In estate, l’alimentazione del cavallo cambia. Scopri gli errori più comuni nella gestione del fieno: ammollo, muffe, zuccheri e altro ancora.
C’è una cosa che unisce cavalli e padroni: l’alimentazione estiva. D’estate, nessuno ha voglia di mangiare roba pesante. Ma mentre noi ci rifugiamo in angurie e insalate, loro si trovano a fare i conti con lo stesso fieno di gennaio… solo più caldo, più umido, e spesso più pericoloso.
Benvenuti nel mondo dell’alimentazione estiva per cavalli, dove il fieno, se non trattato con attenzione, può diventare un’insidiosa bomba a rilascio lento. Muffe, fermentazioni, zuccheri impazziti, coliche: roba da far sudare freddo anche il più sereno degli allevatori.
Perché il fieno estivo è diverso (e va gestito diversamente)
Non è il fieno a cambiare, ma tutto il resto: la temperatura, l’umidità, la velocità con cui si alterano i nutrienti. In estate, l’alimentazione del cavallo non può prescindere da una gestione più accorta di ciò che mangia. E questo vale doppiamente per cavalli con sindrome metabolica, problemi respiratori o digestivi.
Ma anche i cavalli in salute possono risentire di pratiche sbagliate. Ecco allora i 5 errori più comuni nella gestione del fieno in estate—quelli che si fanno spesso per abitudine, fretta o leggerezza, ma che possono minare il benessere dell’animale.
I 5 errori da evitare per una vera alimentazione estiva (anche col fieno)
Errore 1 – Ammollo selvaggio: troppo lungo, troppo caldo
Mettere il fieno in ammollo è una tecnica utile per abbassare il contenuto di zuccheri solubili, soprattutto nei cavalli con problemi metabolici. Ma in estate, più che mai, il tempo è tiranno. Ammollare il fieno per ore è come lasciar fermentare un’insalata in macchina.
Meglio un ammollo breve: 30 minuti in acqua tiepida o 60 minuti in acqua fredda. Poi va dato subito, senza ripensamenti.
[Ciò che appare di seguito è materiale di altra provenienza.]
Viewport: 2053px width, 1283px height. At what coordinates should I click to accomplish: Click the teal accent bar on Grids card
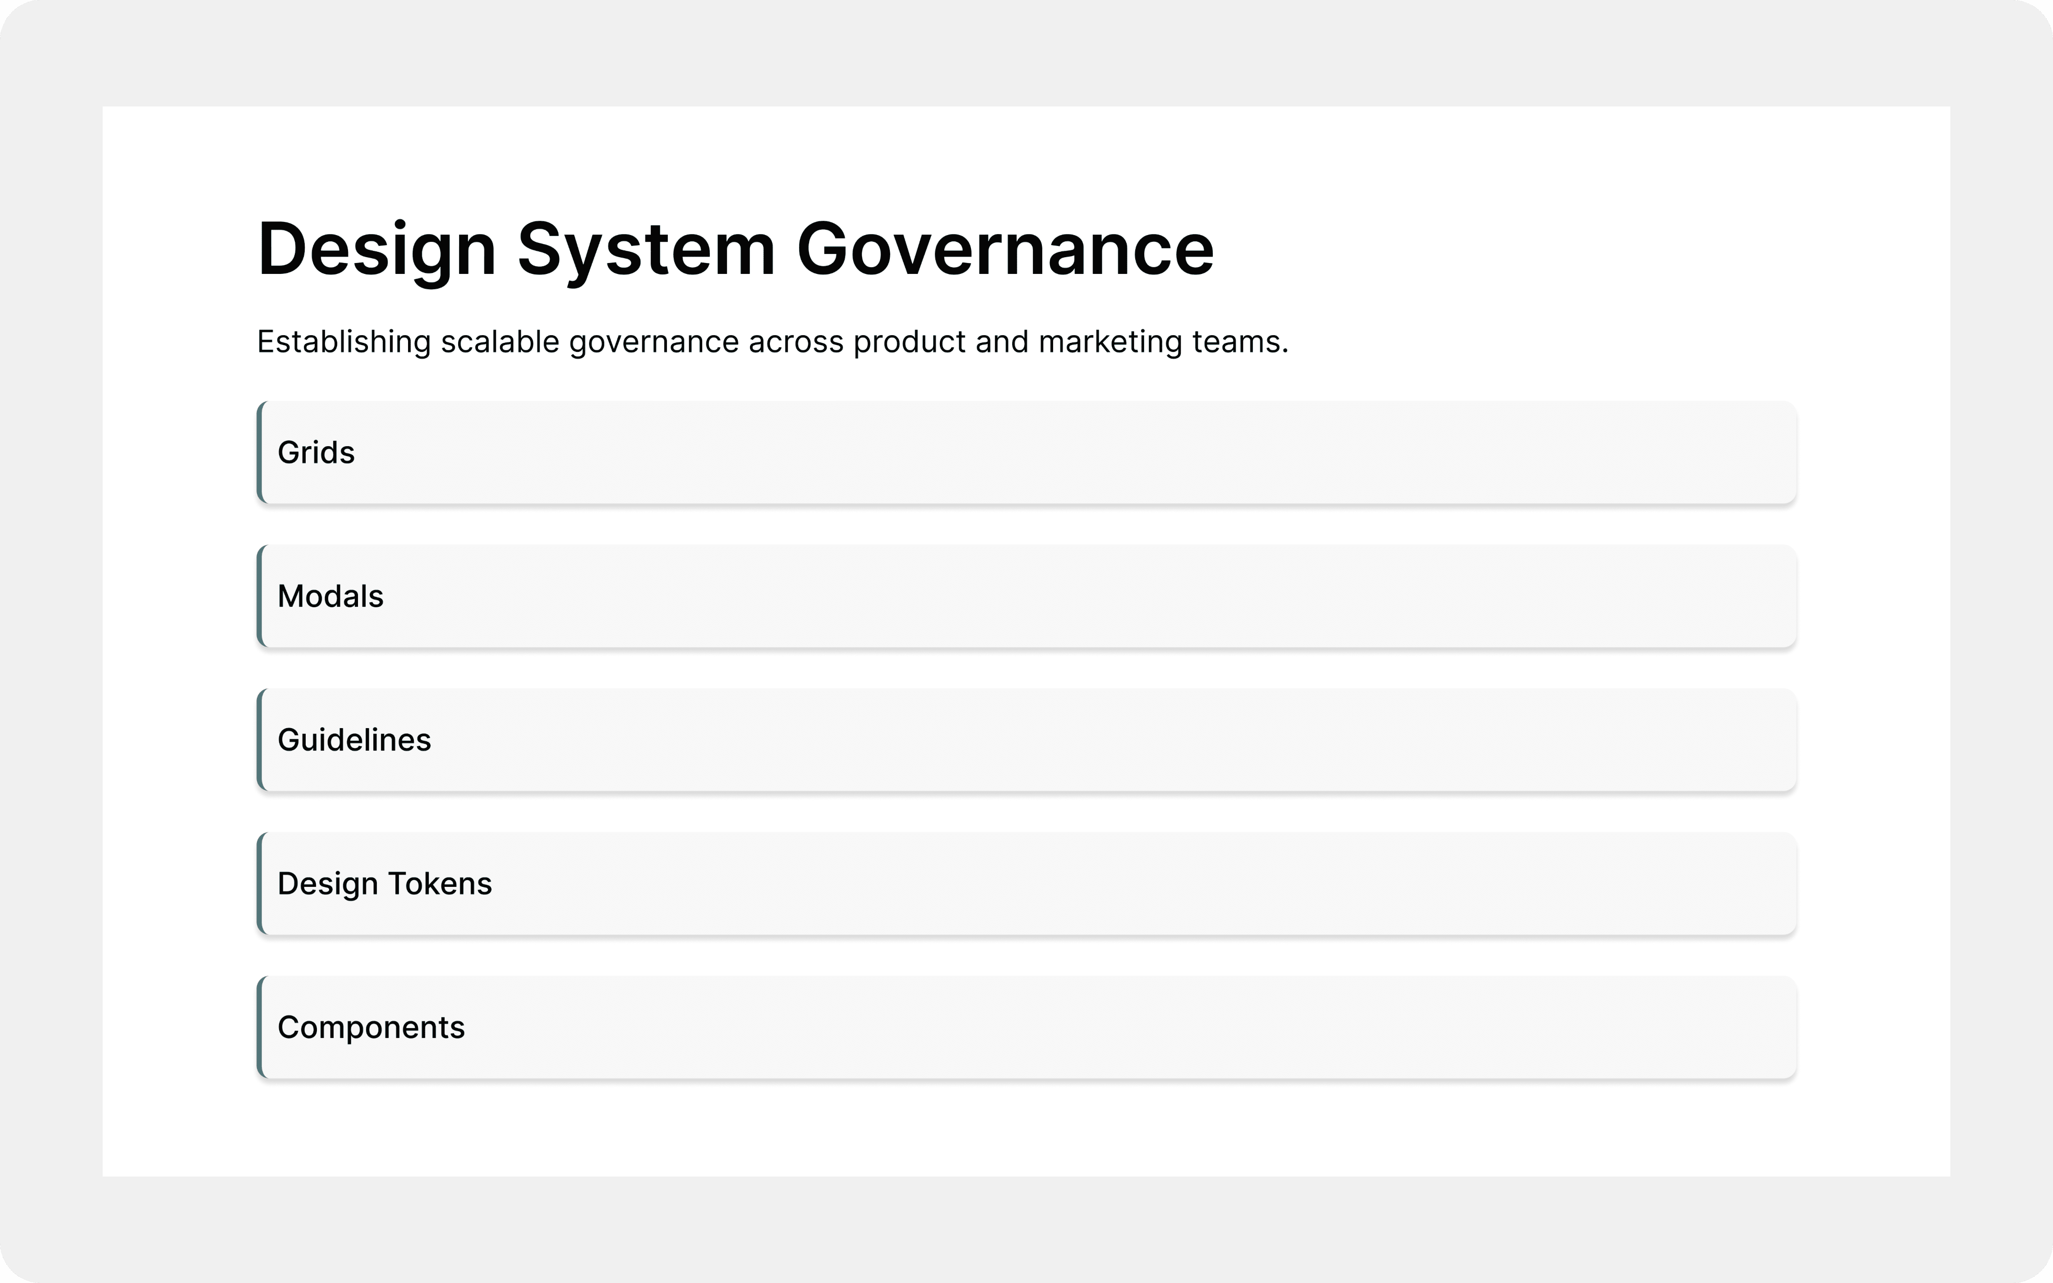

Errore 2 – L’attesa post-ammollo
Hai ammollato il fieno alla perfezione. Lo scoli. Lo lasci lì. Aspetti. Intanto, il caldo fa il suo lavoro. E quello che doveva essere un pasto più leggero si trasforma in una potenziale fonte di tossine e muffe invisibili.
Regola d’oro: fieno ammollato = fieno da servire subito.
Errore 3 – Secchi sporchi, fieno contaminato
Uno dei classici: lo stesso contenitore per ammollare viene usato per giorni, magari con qualche residuo dell’ammollo precedente. Il risultato? Un bel mix di batteri, zuccheri fermentati e odori poco invitanti.
Dopo ogni uso: lavaggio accurato del secchio, meglio se con acqua calda.
Errore 4 – Ignorare il fieno a vapore
C’è chi pensa che il fieno a vapore sia una moda da scuderie stellate. In realtà, è una delle pratiche più efficaci per abbattere polveri e batteri senza perdere proteine e nutrienti preziosi. In estate, quando i cavalli respirano peggio e sudano di più, un fieno più pulito fa la differenza.
Se puoi, investi in un vaporizzatore o cerca un’alternativa condivisa nel tuo maneggio.
Errore 5 – Non ascoltare il cavallo
Il cavallo guarda il fieno, lo annusa, poi lo ignora. “Capricci?” No: magari è ammuffito, o ha perso sapore e valore nutrizionale. In estate, con l’aumento della temperatura, il fieno ammollato perde appeal molto più in fretta.
Osserva. Cambia approccio. Se non lo mangia, c’è sempre un motivo.
Nutrire bene un cavallo d’estate è un’arte silenziosa
L’alimentazione estiva del cavallo non si gioca solo sul cosa, ma sul come. Il fieno resta la base della dieta, ma d’estate può diventare un alimento fragile. Non è questione di farsi prendere dall’ansia, ma di smettere di dare per scontate certe pratiche.
Dopotutto, un cavallo sano inizia da un fieno ben trattato. E tu, lo stai trattando come merita?